In [None]:
import numpy as np
import pandas as pd
import datetime
import gc

In [None]:
def load_df_main(path, **kwargs):
    df = pd.read_csv(path, **kwargs)
    
    df["first_active_month"] = pd.to_datetime(df["first_active_month"])
    
    categories = ["feature_1", "feature_2", "feature_3"]
    for feature in categories:
        df[feature] = df[feature].astype("category")
        
    return df

In [None]:
train = load_df_main("../input/train.csv")

In [None]:
test = load_df_main("../input/test.csv")

In [None]:
def load_df_transactions(path, **kwargs):
    df = pd.read_csv(path, **kwargs)
    
    df["purchase_date"] = pd.to_datetime(df["purchase_date"])
    categories = ["authorized_flag", "city_id", "category_1", "category_3", "merchant_category_id", "state_id", "subsector_id"]
    for feature in categories:
        df[feature] = df[feature].astype("category")

    strings = ["card_id", "merchant_id"]
    for feature in strings:
        df[feature] = df[feature].astype("str")

    ints = ["month_lag", "installments"]
    for feature in ints:
        df[feature] = df[feature].astype("int16")

    floats = ["purchase_amount"]
    for feature in floats:
        df[feature] = df[feature].astype("float32")
    
    df["category_2"].fillna(1.0,inplace=True)
    df["category_2"] = df["category_2"].astype("str").apply(lambda x: x[:1] if x != "nan" else x).astype("category")
    df["category_3"].fillna("A",inplace=True)
    df["merchant_id"].fillna("M_ID_00a6ca8a8a",inplace=True)
    
    return df

## Engineering

In [None]:
def add_features_transactions(df):
    df["purchase_year"] = df["purchase_date"].dt.year
    df["purchase_weekofyear"] = df["purchase_date"].dt.weekofyear
    df["purchase_month"] = df["purchase_date"].dt.month
    df["purchase_dayofweek"] = df["purchase_date"].dt.dayofweek
    df["purchase_weekend"] = (df.purchase_date.dt.weekday >=5).astype(int)
    df["purchase_hour"] = df["purchase_date"].dt.hour
    df["authorized_flag"] = df["authorized_flag"].map({"Y":1, "N":0})
    df["category_1"] = df["category_1"].map({"Y":1, "N":0})
    df["month_diff"] = ((datetime.datetime.today() - df["purchase_date"]).dt.days)//30
    df["month_diff"] += df["month_lag"]
    df = pd.get_dummies(df, columns=["category_2", "category_3"])

■ Aim
In the notebook code, which new columns starting with "purchase_" does the add_features_transactions function create? The data that follows has no connection to the notebook code.

■ Entries on target coordinates
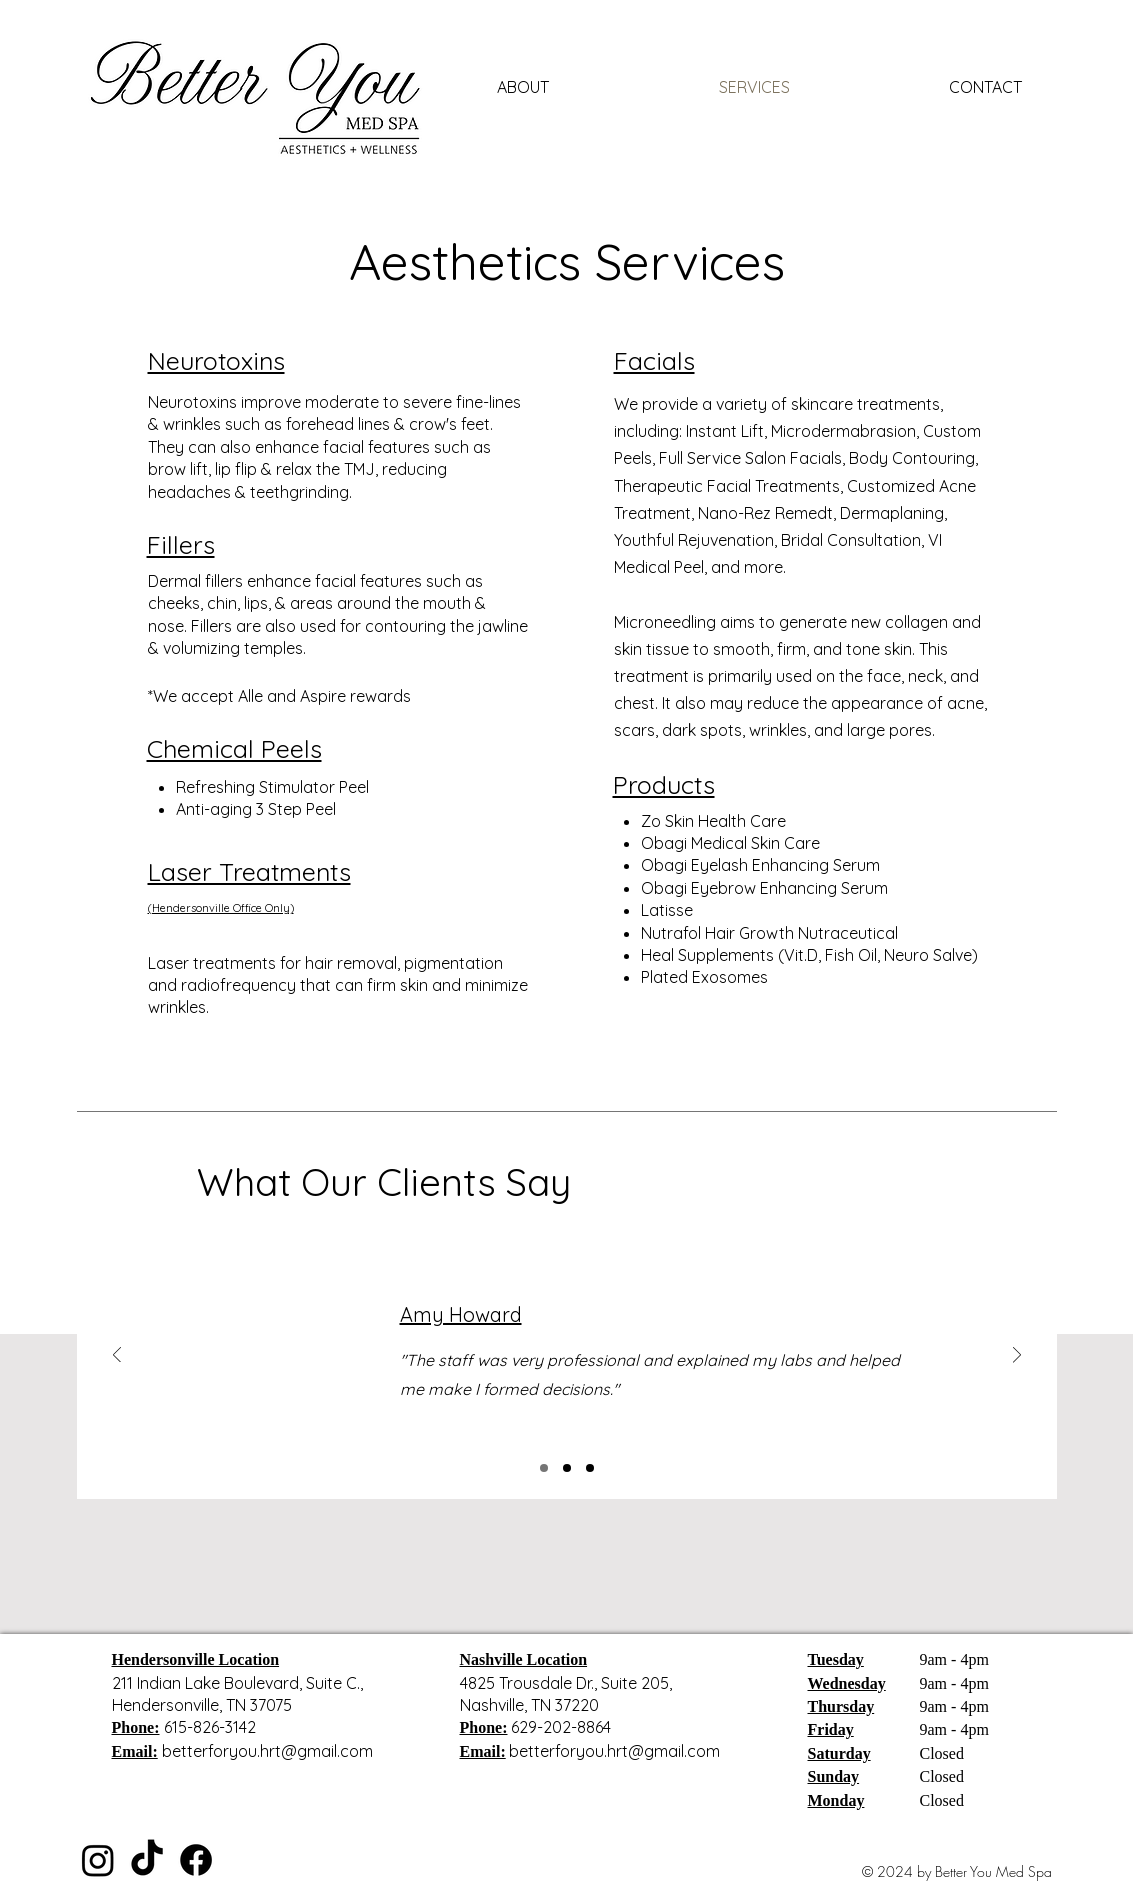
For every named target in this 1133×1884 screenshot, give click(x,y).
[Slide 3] (590, 1468)
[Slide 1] (544, 1468)
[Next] (1017, 1356)
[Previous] (117, 1356)
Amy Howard (461, 1314)
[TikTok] (147, 1860)
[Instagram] (98, 1860)
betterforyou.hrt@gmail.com (267, 1751)
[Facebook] (196, 1860)
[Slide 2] (567, 1468)
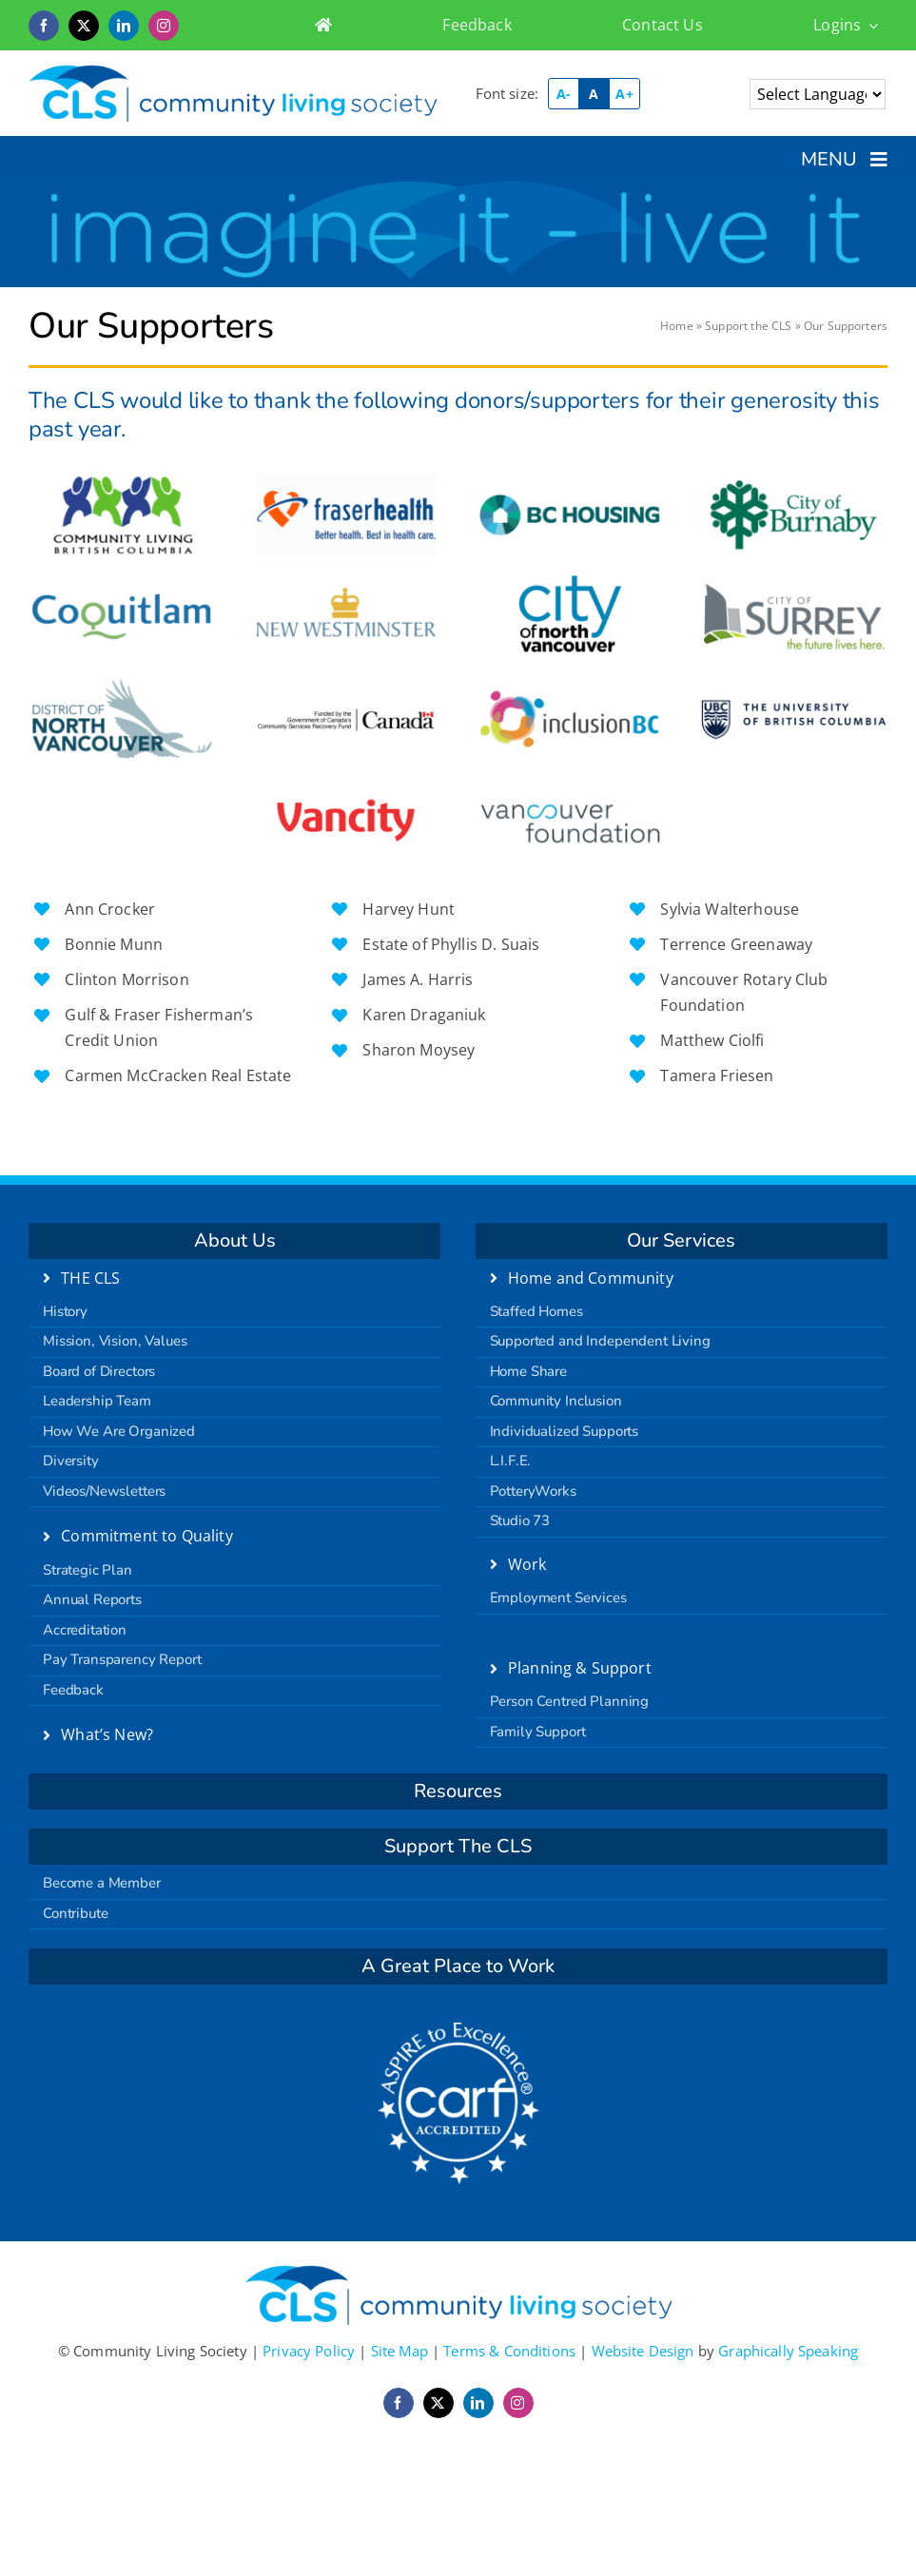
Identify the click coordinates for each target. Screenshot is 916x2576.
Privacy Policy (309, 2350)
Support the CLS (748, 326)
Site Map (399, 2350)
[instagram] (163, 25)
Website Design (643, 2350)
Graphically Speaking (788, 2350)
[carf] (458, 2029)
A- (563, 94)
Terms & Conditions (509, 2350)
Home (676, 326)
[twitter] (83, 25)
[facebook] (44, 25)
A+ (624, 94)
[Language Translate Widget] (818, 94)
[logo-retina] (233, 71)
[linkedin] (123, 25)
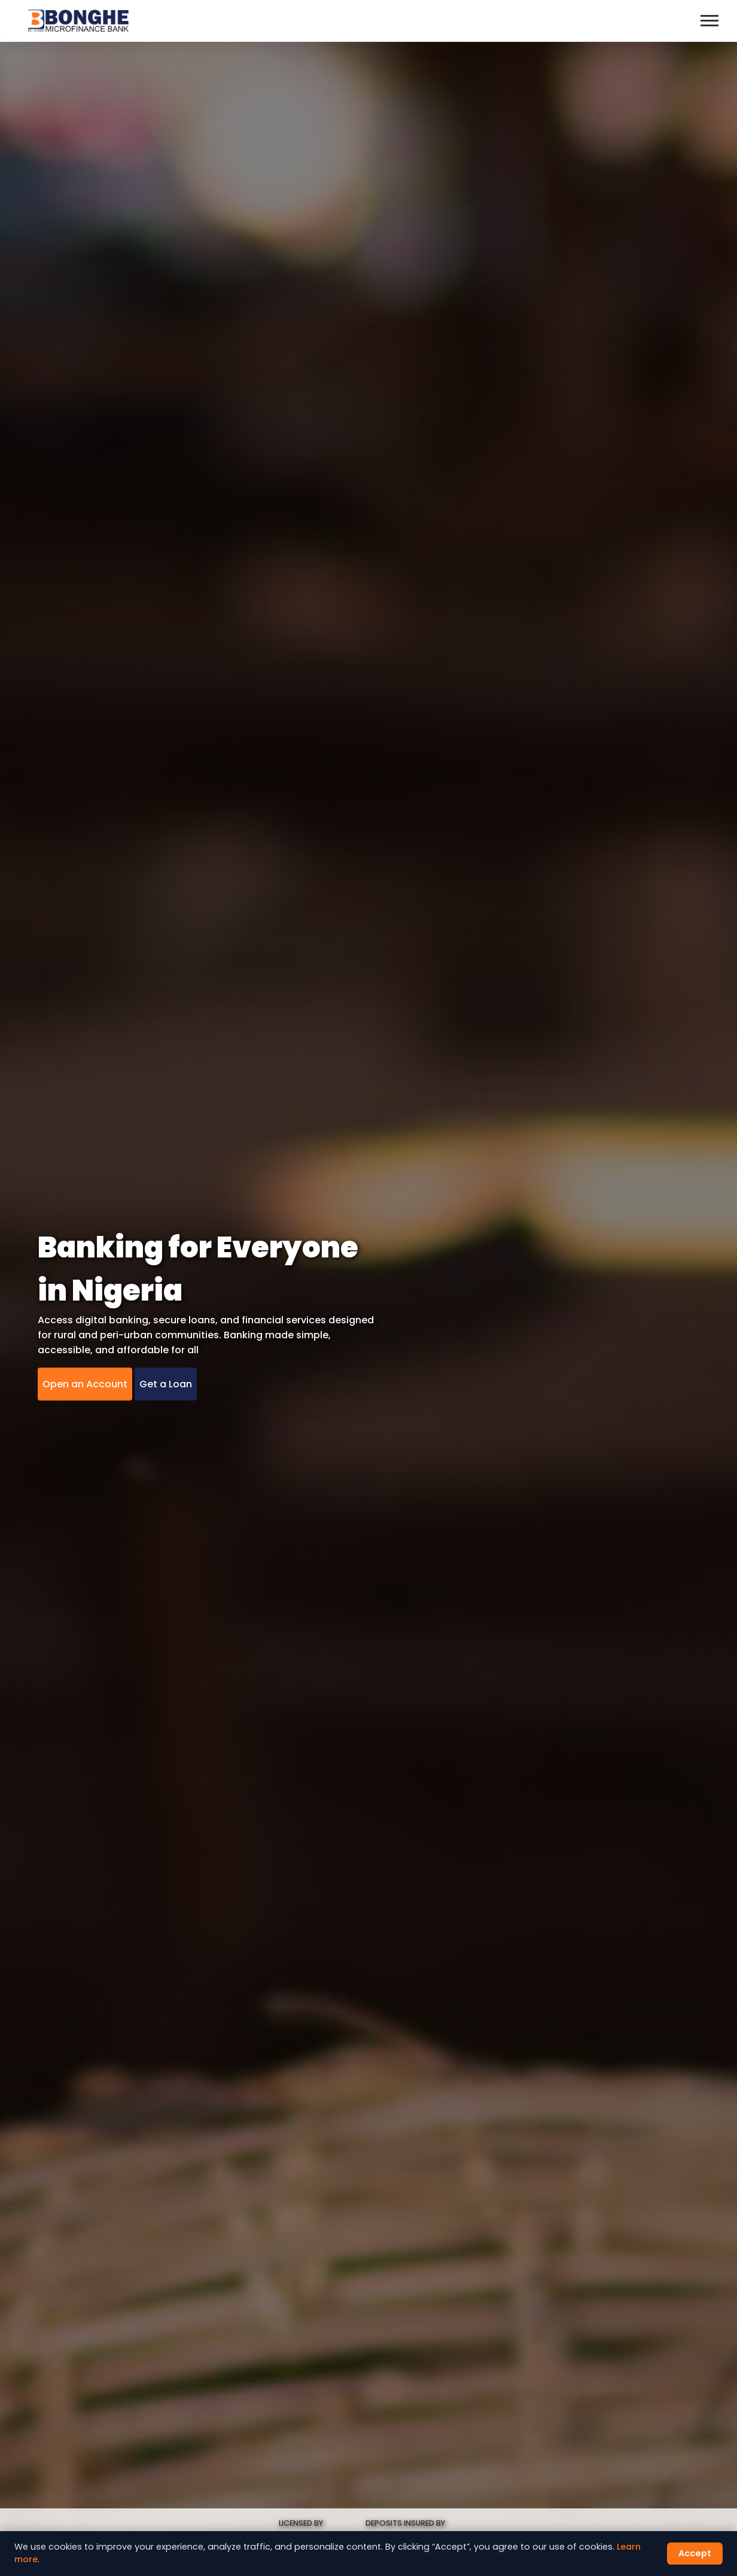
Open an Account (84, 1384)
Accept (694, 2553)
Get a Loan (165, 1384)
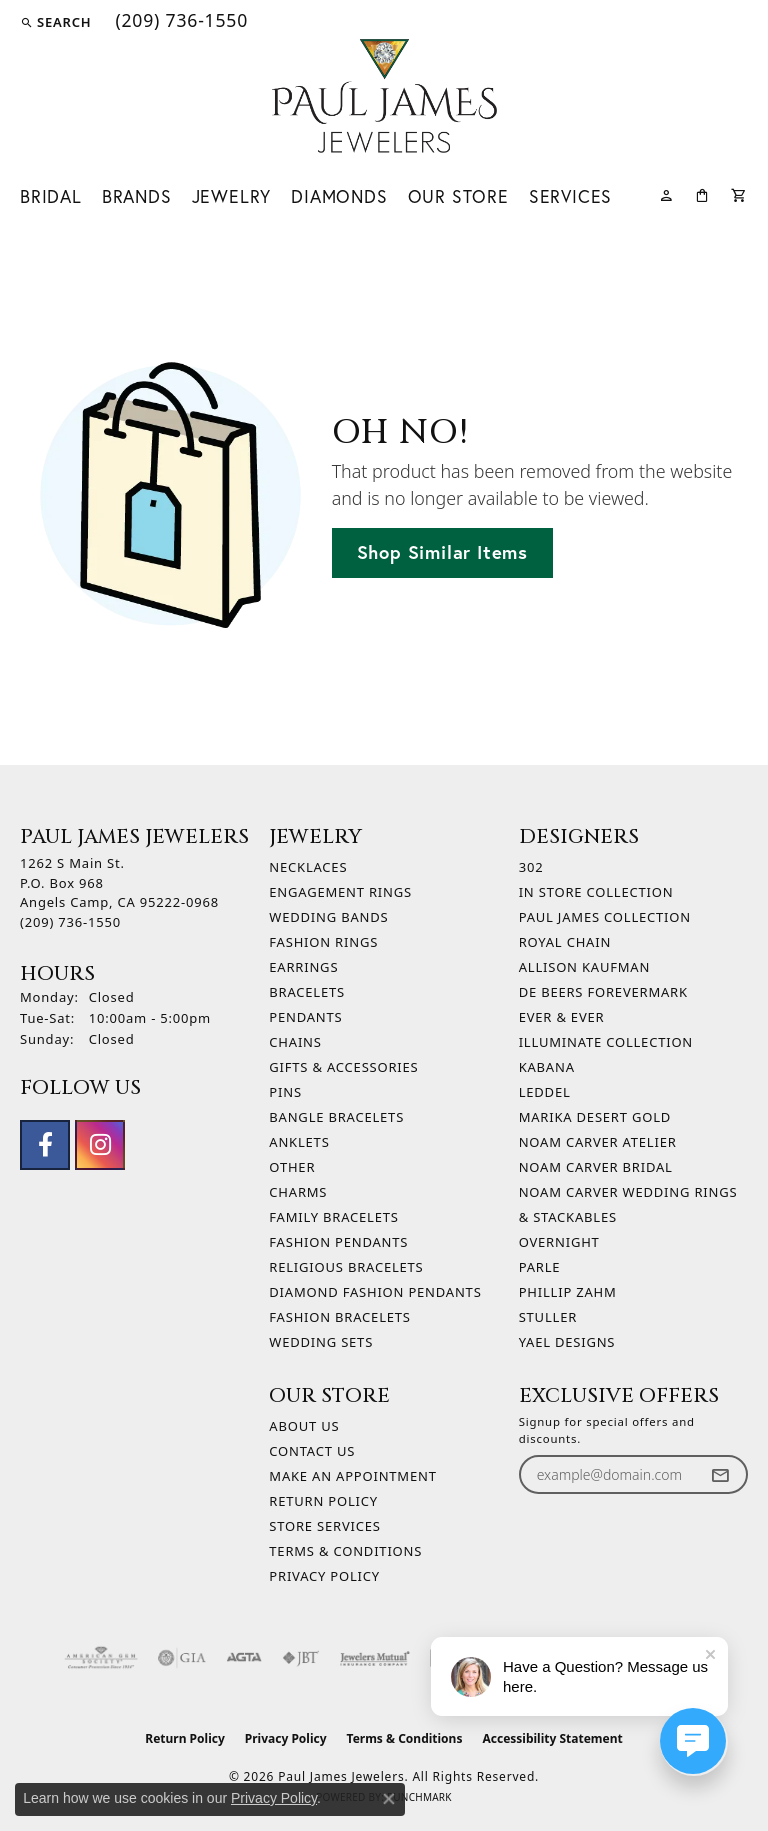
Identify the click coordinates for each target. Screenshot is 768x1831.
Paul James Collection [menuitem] (605, 917)
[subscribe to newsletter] (720, 1474)
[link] (179, 22)
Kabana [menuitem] (547, 1067)
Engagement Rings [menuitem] (340, 892)
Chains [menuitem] (295, 1042)
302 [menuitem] (531, 867)
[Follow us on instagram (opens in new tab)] (100, 1145)
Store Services (324, 1526)
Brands (137, 196)
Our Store (458, 196)
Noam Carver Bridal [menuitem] (596, 1167)
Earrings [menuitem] (303, 967)
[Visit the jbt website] (301, 1658)
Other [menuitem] (292, 1167)
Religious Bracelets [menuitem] (346, 1267)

■ Complete response
purchase_year, purchase_weekofyear, purchase_month, purchase_dayofweek, purchase_weekend, purchase_hour